Directions for this task>
Write out the lines word for word, starting with the line that contains "Follow @TheMuslimGuy with the Follow button" and ending with the one that contains "[x=421, y=485]", and leave the pictures out.

━━━ Dataset

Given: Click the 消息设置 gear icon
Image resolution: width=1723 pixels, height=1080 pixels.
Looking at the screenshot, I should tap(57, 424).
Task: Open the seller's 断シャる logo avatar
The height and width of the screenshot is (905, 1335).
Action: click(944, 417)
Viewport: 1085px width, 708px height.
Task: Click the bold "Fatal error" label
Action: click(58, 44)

━━━━━━
━━━ Dataset

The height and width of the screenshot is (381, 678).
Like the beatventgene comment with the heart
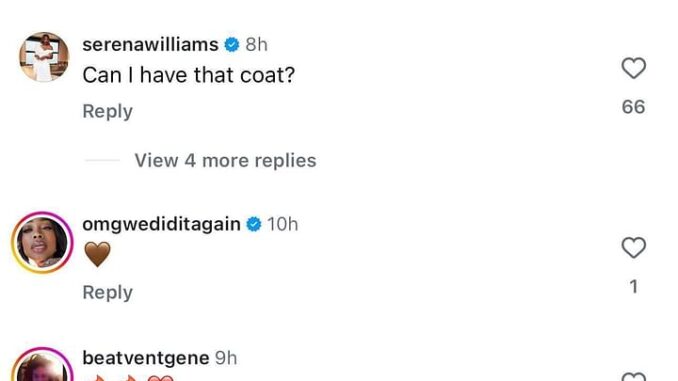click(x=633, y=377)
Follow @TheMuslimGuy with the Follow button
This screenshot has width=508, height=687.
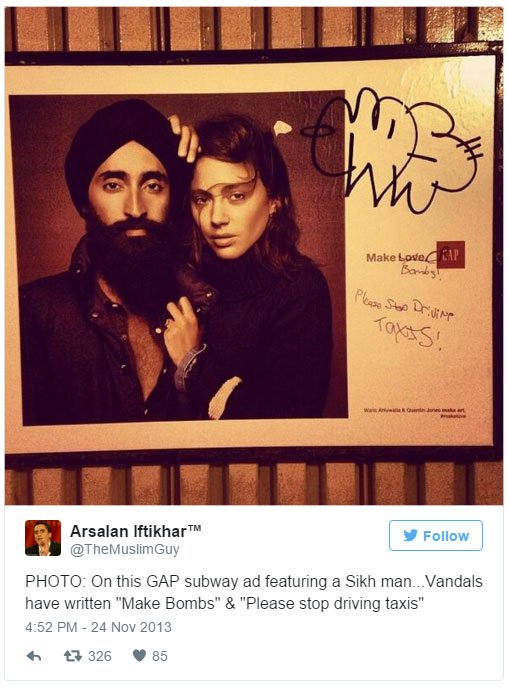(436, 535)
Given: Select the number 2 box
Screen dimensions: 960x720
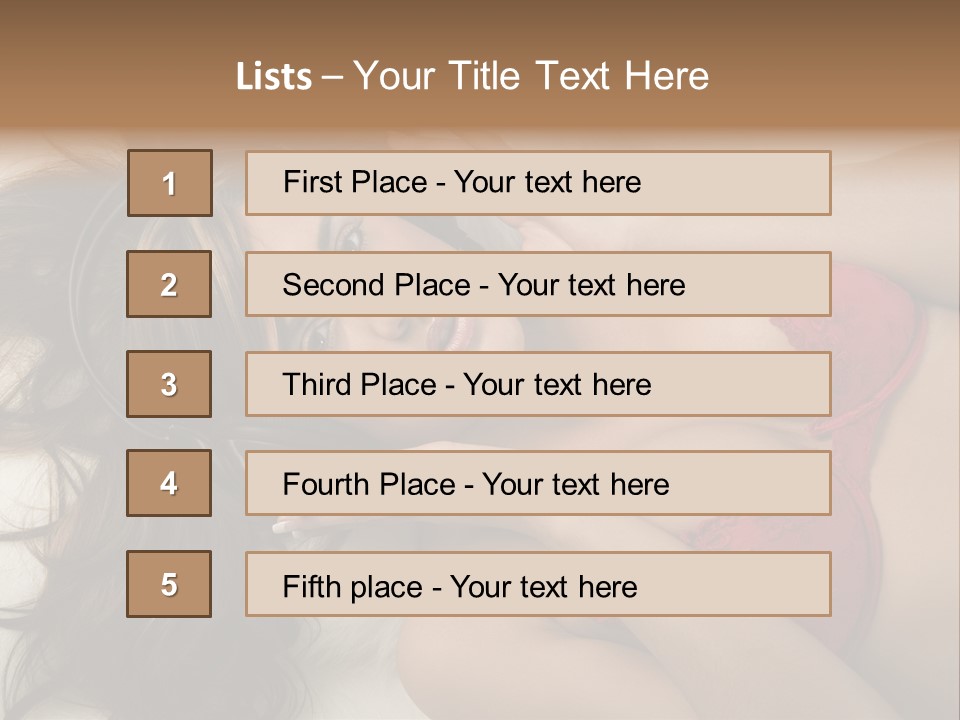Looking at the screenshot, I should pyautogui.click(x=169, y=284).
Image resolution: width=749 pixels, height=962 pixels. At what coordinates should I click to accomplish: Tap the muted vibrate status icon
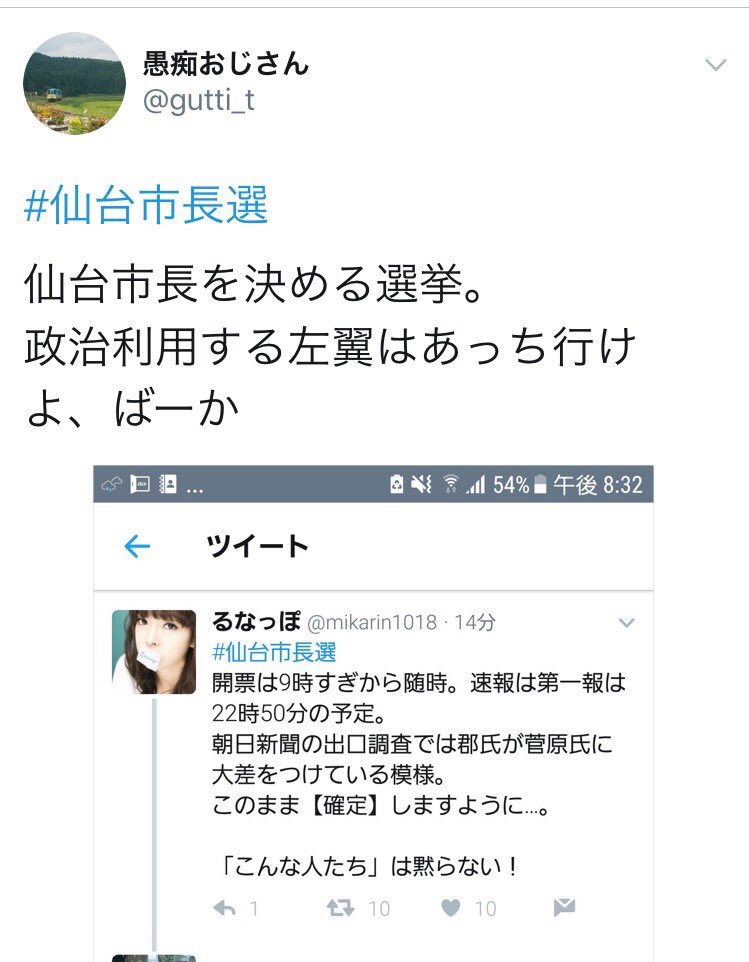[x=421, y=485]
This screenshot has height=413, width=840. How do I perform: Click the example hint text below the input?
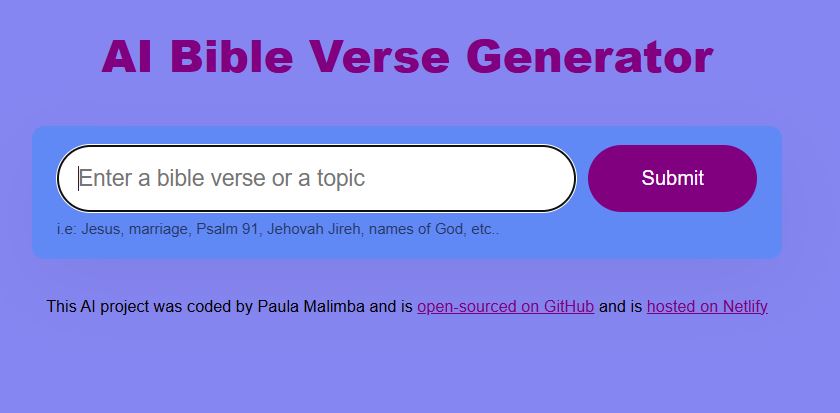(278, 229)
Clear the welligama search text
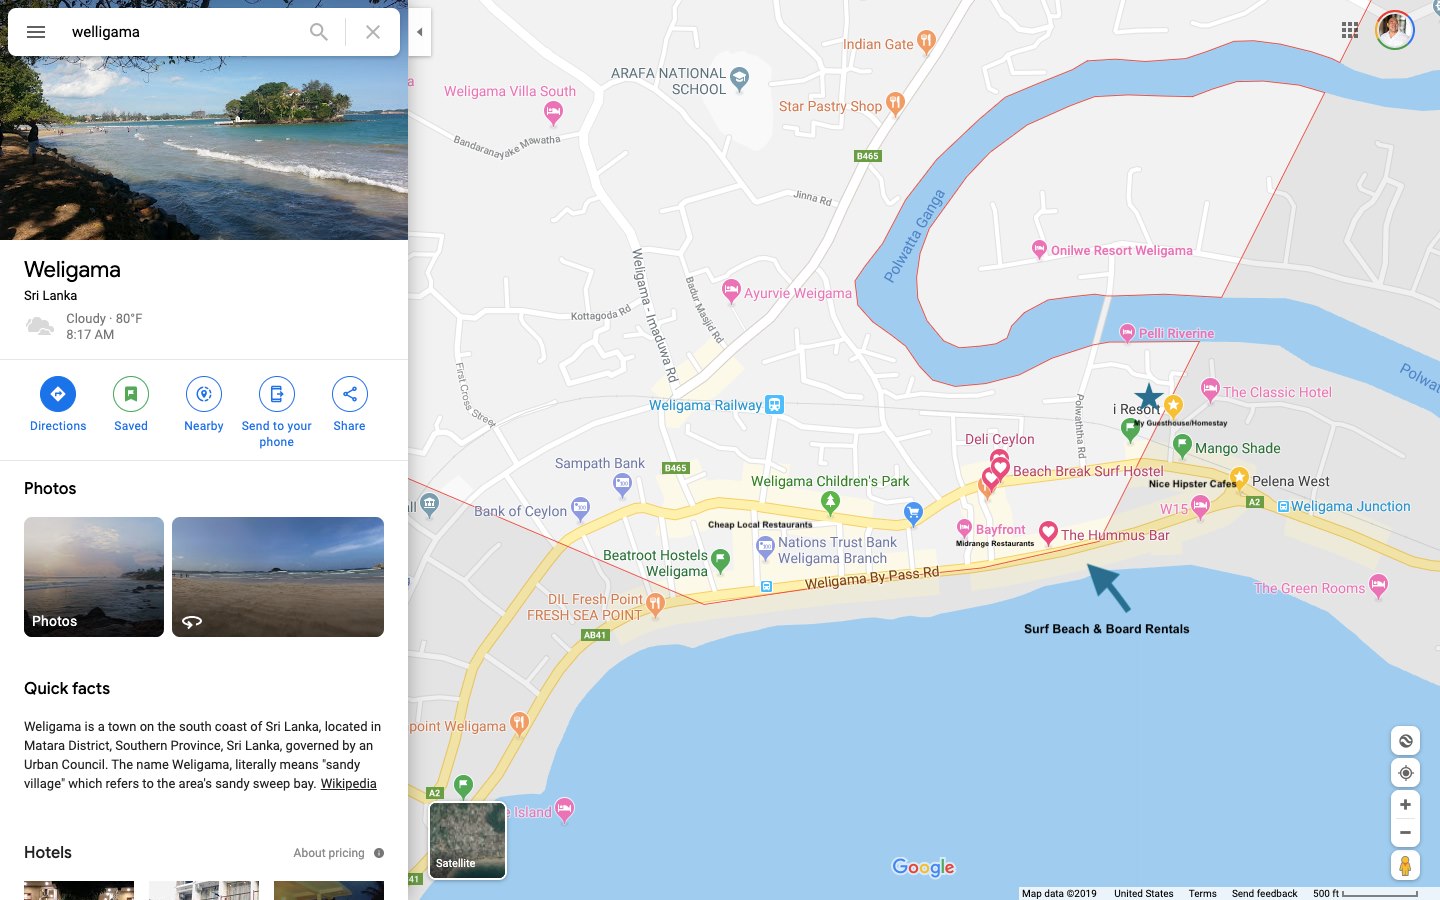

━━━━━━

Answer to this exercise>
Follow @TheMuslimGuy with the Follow button
This screenshot has width=508, height=687.
(436, 535)
Given: Select the number 2 box
Screen dimensions: 960x720
Looking at the screenshot, I should pyautogui.click(x=169, y=284).
Image resolution: width=749 pixels, height=962 pixels. At what coordinates should I click to accomplish: Tap the muted vibrate status icon
[x=421, y=485]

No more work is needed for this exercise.